De acordo com ele, somente os profissionais acima de 60 anos ou que fazem parte do grupo de risco serão liberados da carga horária presencial. O retorno dos professores é obrigatório também na rede municipal, segundo a Secretaria Municipal da Educação.
Infectologistas também estão divididos sobre volta
Além dos pais, a avaliação de infectologistas sobre o retorno às aulas presenciais também tem divergências. De um lado, a infectologista pediátrica Luciana Becker Mau, do Ciência pela Escola, afirma que é possível o retorno seguro.

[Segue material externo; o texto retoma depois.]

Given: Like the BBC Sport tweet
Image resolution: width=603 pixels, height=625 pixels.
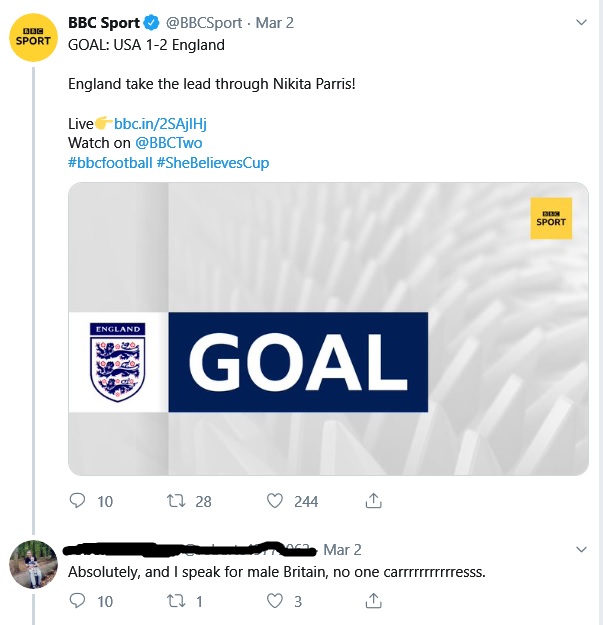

De acordo com Luciana, por seguir protocolos, a escola é um ambiente mais seguro que as opções a que pais têm recorrido para deixar os filhos, como creches clandestinas ou sozinhos em casa. “A escola, com protocolo de segurança, é um local muito seguro. A chance de ter caso secundário é pequena. Considerando isso, a escola reflete a transmissão na comunidade: as pessoas pegam a doença onde não tem protocolo.”
Há de se levar em conta, diz a médica, que ainda não há estudos para a vacinação de crianças. “Condicionar a volta a isso é uma ilusão.” E, também, que profissionais do grupo de risco não devem voltar ao trabalho. Os filhos dela, afirma, têm frequentado a escola.
Já o infectologista Cláudio Gonsalez vê a medida como precipitada. “Na minha visão, não deveria abrir nada, é muito precoce. Estamos com a vacina começando agora. Quem sabe, daqui a dois meses, com a situação estabilizada, a gente deveria reabrir. Reabrir agora é morrer na praia, que é o que aconteceu no fim do ano.”
Segundo ele, na posição de pai, não mandaria os filhos para a escola agora. “Mesmo que seja um mínimo contingente de transmissão, a consequência é grave. O temor é a gente não ter aparato de saúde para segurar todo mundo.”